Быть может, в мозгу Джерри образ плавучего бревна был теснее и полнее связан с самим предметом, чем слово «крокодил» и сопутствующий ему образ в сознании человека. Ибо Джерри действительно знал о крокодилах больше, чем знают люди. Он мог почуять запах крокодила на большем расстоянии и более отчетливо, чем любой человек, даже негр-островитянин или житель лесов. Он знал, когда крокодил, вылезший из лагуны, лежит неподвижно и, быть может, спит в тростнике джунглей на расстоянии сотни футов.

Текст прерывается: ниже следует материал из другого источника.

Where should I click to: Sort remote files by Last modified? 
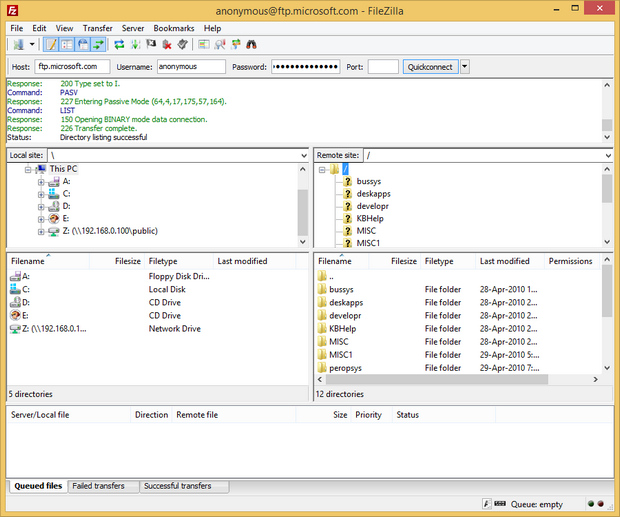click(504, 261)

О языке крокодилов он знал больше, чем знает любой человек. У него было больше способов и возможностей изучить его. Он знал издаваемые ими разнообразные звуки, похожие на хрюканье и потрескивание. Он узнавал по этим звукам, когда крокодилы сердятся или испуганы, голодны или ищут любви. И эти звуки в его словаре занимали такое же определенное место, как слова в словаре человека. Они служили ему орудием мысли. По ним он взвешивал, решал и определял свое собственное поведение, как это делает каждый человек, или, подобно человеку, лениво отказывался от какого-либо действия и только отмечал и запоминал, что вокруг него происходило и не требовало с его стороны никакого соответствующего поступка.

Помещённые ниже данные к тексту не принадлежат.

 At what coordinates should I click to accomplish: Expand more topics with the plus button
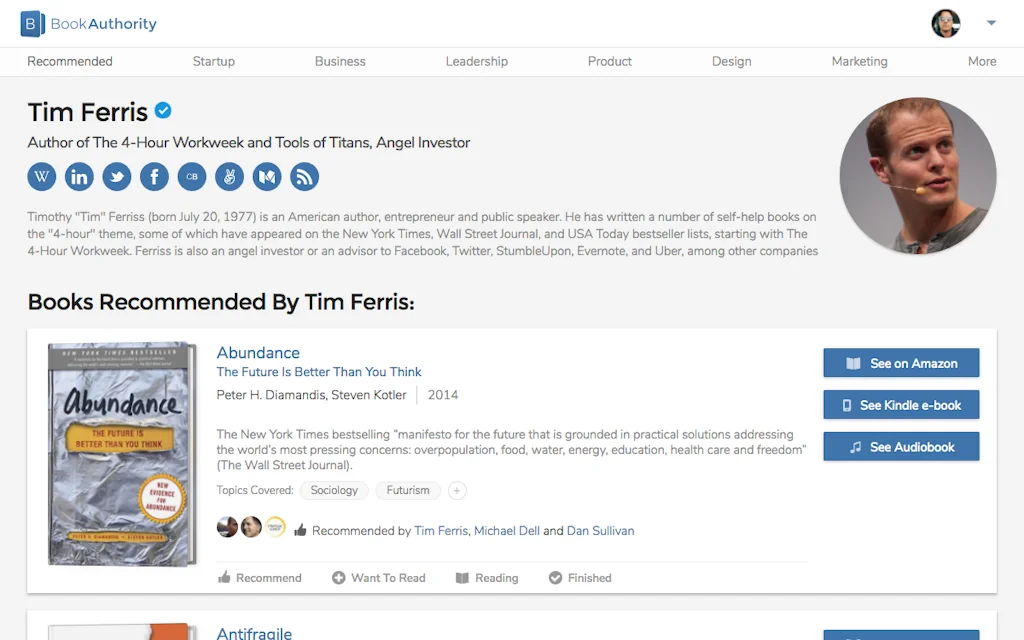pos(457,490)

И все же очень многого Джерри не знал. Он не знал величины земного шара. Он не знал, что лагуна Мериндж, окаймленная сзади высокими, поросшими лесом горами, а спереди прикрытая коралловыми островками, отнюдь не была всей вселенной. Он не знал, что она являлась лишь частью большого острова Изабеллы. А Изабелла была лишь одним — и даже не самым большим — из тысячи образующих группу Соломоновых островов, которую люди обозначали на картах скоплением пятнышек в юго-западной части Тихого океана.